1. The general grounds are without merit.
2. The district attorney requested of the court that the prosecutor be allowed to remain in the courtroom to assist in the presentation of the case. "It has been repeatedly held that it is within the discretion of the trial judge to permit a witness to remain in the courtroom to assist either the state or the accused, and while it is better that the witness should be first examined, this, too, is a matter of discretion, and the action of the court in these respects will not be reviewed. Carter v. State, 2 Ga. App. 254 (58 SE 532); Shaw v. State, 102 Ga. 667 (29 SE *275 477)." Benton v. State, 9 Ga. App. 291 (6) (71 SE 8). Accord: Dye v. State, Ga. 220 113, 114 (2) (137 SE2d 465); Sparks v. State, 121 Ga. App. 115 (3) (173 SE2d 239).

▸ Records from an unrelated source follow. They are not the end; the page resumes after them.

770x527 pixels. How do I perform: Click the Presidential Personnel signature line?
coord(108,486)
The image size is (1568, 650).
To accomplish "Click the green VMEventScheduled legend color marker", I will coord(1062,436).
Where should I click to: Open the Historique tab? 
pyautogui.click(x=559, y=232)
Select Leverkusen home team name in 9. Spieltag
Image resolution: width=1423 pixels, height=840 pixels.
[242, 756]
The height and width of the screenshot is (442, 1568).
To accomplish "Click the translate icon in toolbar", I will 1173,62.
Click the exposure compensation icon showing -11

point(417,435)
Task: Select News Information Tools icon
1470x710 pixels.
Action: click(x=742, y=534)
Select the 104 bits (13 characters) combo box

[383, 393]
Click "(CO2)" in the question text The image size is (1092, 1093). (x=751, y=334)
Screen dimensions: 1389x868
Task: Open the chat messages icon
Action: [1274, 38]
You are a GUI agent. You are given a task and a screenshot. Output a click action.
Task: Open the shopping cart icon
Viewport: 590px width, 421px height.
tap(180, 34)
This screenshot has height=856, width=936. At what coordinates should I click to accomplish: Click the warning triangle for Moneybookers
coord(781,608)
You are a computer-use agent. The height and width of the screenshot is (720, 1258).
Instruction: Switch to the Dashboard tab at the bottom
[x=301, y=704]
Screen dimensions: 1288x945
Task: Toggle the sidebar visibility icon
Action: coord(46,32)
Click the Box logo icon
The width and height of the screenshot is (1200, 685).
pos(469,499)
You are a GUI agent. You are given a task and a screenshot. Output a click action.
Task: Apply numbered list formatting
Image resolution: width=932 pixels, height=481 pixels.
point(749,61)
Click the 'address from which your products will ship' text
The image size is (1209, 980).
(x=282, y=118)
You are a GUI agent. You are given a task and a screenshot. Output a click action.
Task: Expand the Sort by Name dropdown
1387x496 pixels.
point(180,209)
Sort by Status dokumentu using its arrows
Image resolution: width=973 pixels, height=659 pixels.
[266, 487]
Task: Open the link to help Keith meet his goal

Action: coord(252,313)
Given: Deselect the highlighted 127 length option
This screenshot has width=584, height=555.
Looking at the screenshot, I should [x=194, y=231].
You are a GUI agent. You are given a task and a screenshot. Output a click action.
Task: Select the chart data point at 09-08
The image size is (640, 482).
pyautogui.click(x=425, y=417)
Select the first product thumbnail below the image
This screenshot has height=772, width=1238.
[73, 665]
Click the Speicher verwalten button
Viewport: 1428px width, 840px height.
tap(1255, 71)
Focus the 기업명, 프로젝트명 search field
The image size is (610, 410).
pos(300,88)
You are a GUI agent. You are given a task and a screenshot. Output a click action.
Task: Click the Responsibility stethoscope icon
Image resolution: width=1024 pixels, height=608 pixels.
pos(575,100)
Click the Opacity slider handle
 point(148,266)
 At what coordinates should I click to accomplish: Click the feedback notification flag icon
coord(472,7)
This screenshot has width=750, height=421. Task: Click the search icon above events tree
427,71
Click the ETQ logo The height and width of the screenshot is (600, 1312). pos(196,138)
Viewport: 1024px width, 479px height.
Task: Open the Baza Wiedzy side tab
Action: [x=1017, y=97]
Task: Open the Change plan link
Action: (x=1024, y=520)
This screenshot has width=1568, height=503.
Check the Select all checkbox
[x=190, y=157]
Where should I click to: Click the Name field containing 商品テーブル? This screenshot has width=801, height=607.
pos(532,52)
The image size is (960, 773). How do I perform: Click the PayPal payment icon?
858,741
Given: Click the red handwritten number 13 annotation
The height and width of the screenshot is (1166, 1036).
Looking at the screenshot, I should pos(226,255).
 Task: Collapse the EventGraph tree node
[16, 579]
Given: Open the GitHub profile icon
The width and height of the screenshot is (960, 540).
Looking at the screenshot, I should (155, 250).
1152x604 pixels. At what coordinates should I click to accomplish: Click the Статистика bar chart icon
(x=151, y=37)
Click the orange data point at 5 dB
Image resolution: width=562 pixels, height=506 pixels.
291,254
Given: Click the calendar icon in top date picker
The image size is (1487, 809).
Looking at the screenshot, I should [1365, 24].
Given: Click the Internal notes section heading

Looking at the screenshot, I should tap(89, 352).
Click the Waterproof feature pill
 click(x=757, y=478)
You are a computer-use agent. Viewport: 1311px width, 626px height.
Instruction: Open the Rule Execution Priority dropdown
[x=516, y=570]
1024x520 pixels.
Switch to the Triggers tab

3. In his opening statement to the jury the district attorney asserted "He [the judge] will tell you what the law is, and you are supposed to apply the law to the facts that have been presented to you, but I really and truly believe that you are going to find that he [the defendant] was not justified in blowing a man's hand off or the lower part of his arm off, and that he was under some kind of reasoning ..." to which counsel for the defendant interposed objection and moved for a mistrial on the ground that it was improper for the district attorney to state his personal opinion as to the guilt or innocence of the defendant.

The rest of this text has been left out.